El implante de tejido cerebral de humano a rata impulsa la investigación de enfermedades psiquiátricas


Los científicos que investigan formas de tratar enfermedades psiquiátricas han implantado con éxito tejido cerebral humano en ratas recién nacidas, donde se desarrollaron conexiones neuronales que estimularon la conciencia de los roedores sobre el mundo exterior.

Los experimentos en la Universidad de Stanford en California son los intentos más exitosos hasta ahora para lograr que las neuronas humanas prosperen y funcionen dentro de los cerebros de los animales, después de más de dos décadas de investigación en todo el mundo.

En una prueba, las células humanas en los cerebros de las ratas se volvieron eléctricamente activas en sincronía con bocanadas de aire sopladas en sus bigotes. En otro, se dirigieron pulsos de luz azul hacia las neuronas humanas en el cerebro híbrido para entrenar a las ratas a asociar esto con la disponibilidad de agua potable.

Después de dos semanas, la luz dirigida a las neuronas humanas envió a los roedores directamente al surtidor de agua, lo que mostró que las células implantadas estaban interactuando con los circuitos de búsqueda de recompensas de los cerebros de las ratas e influyendo en su comportamiento de una manera específica.

“Nuestra misión es tratar de comprender las enfermedades psiquiátricas a nivel biológico para que podamos encontrar terapias efectivas”, dijo Sergiu Pașca, líder del proyecto y profesor de psiquiatría y ciencias del comportamiento de Stanford.

Madeline Lancaster, líder de grupo en el Laboratorio de Biología Molecular MRC en Cambridge, Inglaterra, que no participó en la investigación, lo calificó como un sistema «emocionante» para modelar trastornos cerebrales y desarrollo neuronal.

La investigación fue publicada el miércoles en revista naturaleza.

Líder del proyecto Sergiu Pașca: ‘Nuestra misión es tratar de comprender las enfermedades psiquiátricas a nivel biológico para que podamos encontrar terapias efectivas’ © Timothy Archibald

El trabajo se basa en más de una década de investigación sobre los organoides del cerebro humano, a veces llamados «mini-cerebros», aunque a los neurocientíficos no les gusta el término.

Estas estructuras cerebrales tridimensionales de unos pocos milímetros de diámetro se producen a partir de células madre derivadas de la piel, que se tratan con un cóctel bioquímico. El organoide se ensambla en una estructura con muchas de las características de un cerebro real.

Pero la ausencia de suministro de sangre o información sensorial en una placa de laboratorio impide que se desarrollen más allá de cierto punto.
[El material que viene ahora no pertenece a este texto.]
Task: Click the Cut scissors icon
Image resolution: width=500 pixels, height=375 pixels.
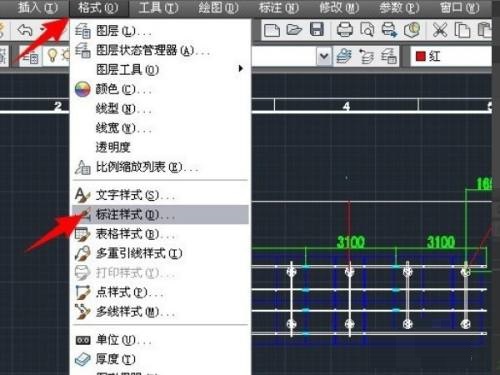Action: click(x=440, y=30)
Esto llevó al equipo de Stanford a implantar sus organoides en ratas recién nacidas de una cepa sin sistema inmunológico, lo que les permitiría crecer sin rechazo.

Luego, las células del cerebro de la rata migraron al tejido humano, formando vasos sanguíneos y suministrando nutrientes. Al mismo tiempo, los organoides formaron conexiones con estructuras en el cerebro huésped, incluido el tálamo, que transmite información sensorial a la corteza.

Los científicos observaron los cambios en el comportamiento social de las ratas. Quizás sorprendentemente, no hubo diferencia observable entre los animales implantados y los controles.

Aunque las neuronas humanas ocupaban alrededor del 30 por ciento de un hemisferio cerebral, no produjeron ni mejora ni deterioro en la memoria y el funcionamiento cognitivo de los roedores.

Como prueba de la capacidad de la tecnología para mostrar los efectos moleculares de la enfermedad cerebral, el equipo fabricó organoides de personas con síndrome de Timothy, una condición genética rara asociada con el autismo y la epilepsia.

Cuando se implantó un organoide de Timothy en un lado del cerebro de la rata y un organoide de una persona sana en el otro hemisferio, los investigadores descubrieron que el primero desarrolló neuronas mucho más pequeñas con menos conexiones con las células vecinas.

Pașca dijo que su equipo había estado «muy preocupado desde el principio por las implicaciones éticas de este trabajo», con bioeticistas en Stanford y en otros lugares consultados sobre la investigación.

Lancaster, que en 2011 creó el primer organoide cerebral del mundo, subrayó que no temía “si los trasplantes humanos harían que el animal se volviera más humano”.

“El tamaño de estos trasplantes es pequeño y aún falta su organización general”, dijo. «Existen preocupaciones mínimas sobre su potencial para funciones cognitivas superiores».